▸ What to do
Range to reproduce from the entries below: the line with "Alle akzeptieren (446, 1465)", the line with "Gesellschaftsrecht / M&A (189, 798)", and every line in between. Give them exactly and give nothing else.

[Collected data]
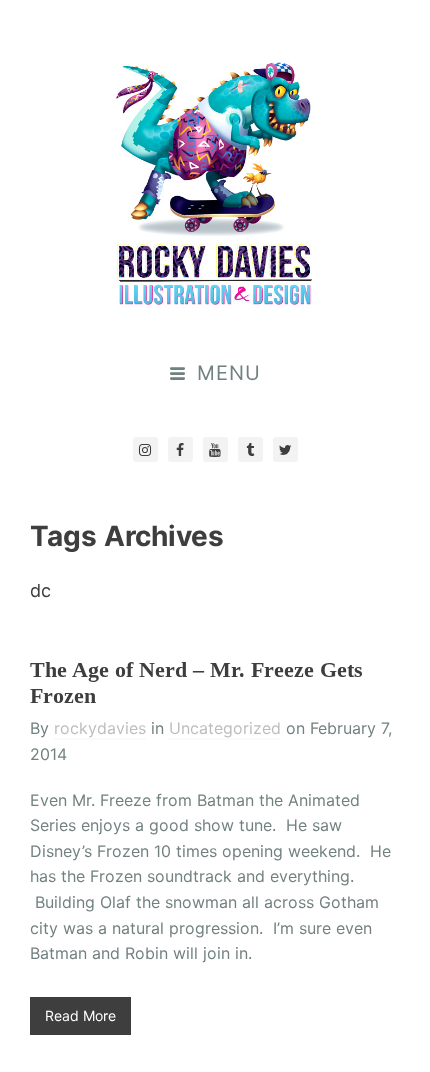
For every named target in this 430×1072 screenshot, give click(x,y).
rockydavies (100, 728)
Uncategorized (225, 728)
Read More (80, 1015)
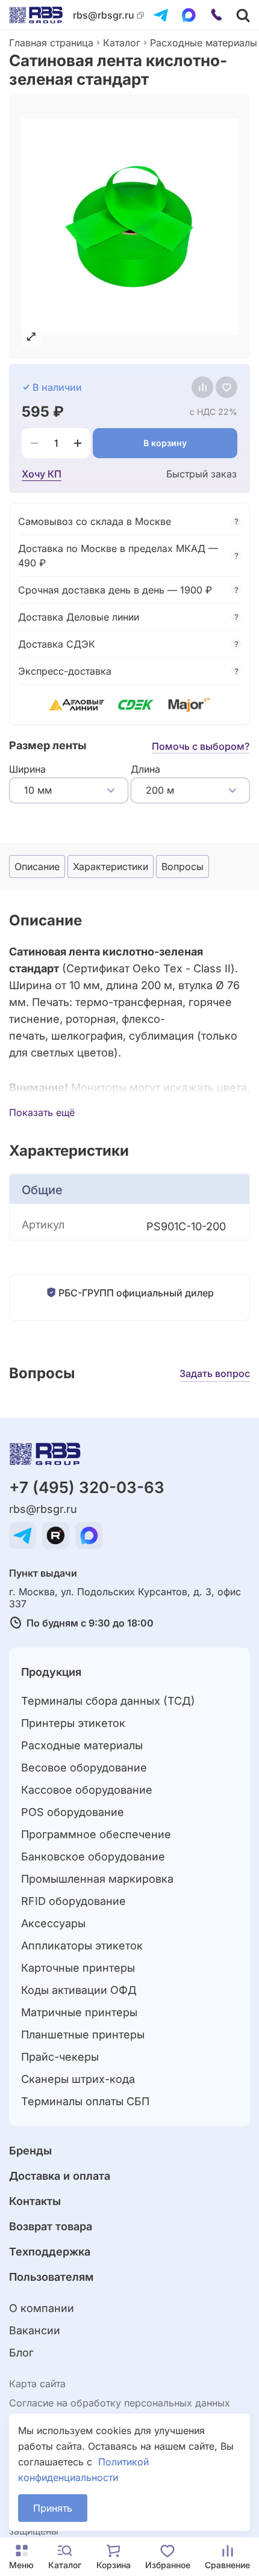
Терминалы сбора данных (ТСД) (108, 1700)
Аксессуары (53, 1923)
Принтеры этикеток (73, 1723)
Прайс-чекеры (60, 2056)
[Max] (188, 15)
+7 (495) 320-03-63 (86, 1487)
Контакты (35, 2201)
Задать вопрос (214, 1373)
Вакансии (34, 2330)
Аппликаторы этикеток (82, 1945)
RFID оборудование (73, 1901)
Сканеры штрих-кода (78, 2079)
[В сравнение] (202, 387)
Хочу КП (41, 474)
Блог (21, 2352)
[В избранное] (226, 387)
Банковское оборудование (93, 1856)
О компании (41, 2308)
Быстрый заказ (201, 474)
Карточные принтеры (78, 1967)
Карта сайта (37, 2384)
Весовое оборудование (84, 1767)
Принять (52, 2508)
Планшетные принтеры (83, 2034)
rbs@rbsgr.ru (103, 15)
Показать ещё (42, 1112)
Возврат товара (50, 2226)
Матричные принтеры (79, 2012)
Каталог (121, 43)
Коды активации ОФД (79, 1990)
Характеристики (110, 866)
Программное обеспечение (96, 1834)
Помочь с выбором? (200, 746)
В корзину (165, 443)
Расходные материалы (203, 43)
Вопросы (182, 866)
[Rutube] (55, 1535)
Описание (37, 866)
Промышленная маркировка (97, 1878)
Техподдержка (49, 2251)
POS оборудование (72, 1812)
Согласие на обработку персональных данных (119, 2403)
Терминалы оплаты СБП (85, 2101)
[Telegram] (161, 15)
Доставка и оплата (59, 2176)
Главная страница (51, 43)
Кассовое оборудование (86, 1789)
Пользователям (51, 2277)
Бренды (30, 2150)
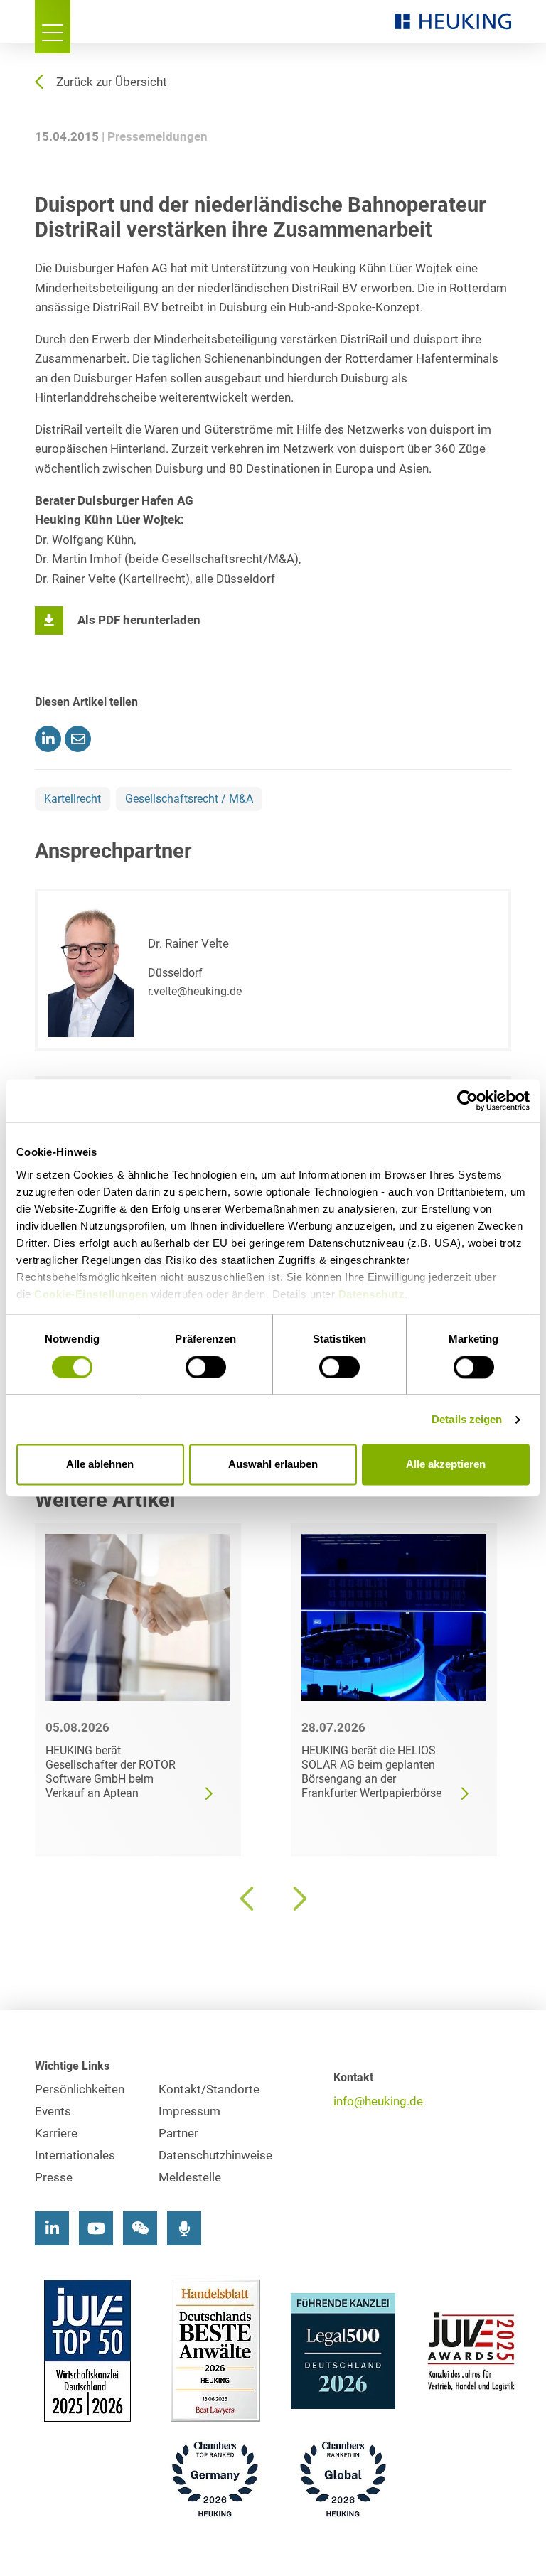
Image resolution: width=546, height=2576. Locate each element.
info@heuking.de (378, 2101)
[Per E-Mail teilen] (78, 739)
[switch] (206, 1367)
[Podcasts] (184, 2228)
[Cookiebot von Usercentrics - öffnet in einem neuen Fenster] (467, 1100)
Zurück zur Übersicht (111, 82)
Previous (248, 1898)
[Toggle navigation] (52, 26)
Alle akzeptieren (446, 1465)
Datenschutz (371, 1294)
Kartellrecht (72, 798)
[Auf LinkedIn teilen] (48, 739)
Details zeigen (467, 1419)
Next (298, 1898)
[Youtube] (96, 2228)
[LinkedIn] (52, 2228)
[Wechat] (140, 2228)
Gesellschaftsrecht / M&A (189, 798)
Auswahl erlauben (273, 1465)
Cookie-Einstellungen (91, 1294)
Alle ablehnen (100, 1465)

▸ Solution to this problem
Alle akzeptieren (446, 1465)
Datenschutz (371, 1294)
Kartellrecht (72, 798)
[Auf LinkedIn teilen] (48, 739)
Details zeigen (467, 1419)
Next (298, 1898)
[Youtube] (96, 2228)
[LinkedIn] (52, 2228)
[Wechat] (140, 2228)
Gesellschaftsrecht / M&A (189, 798)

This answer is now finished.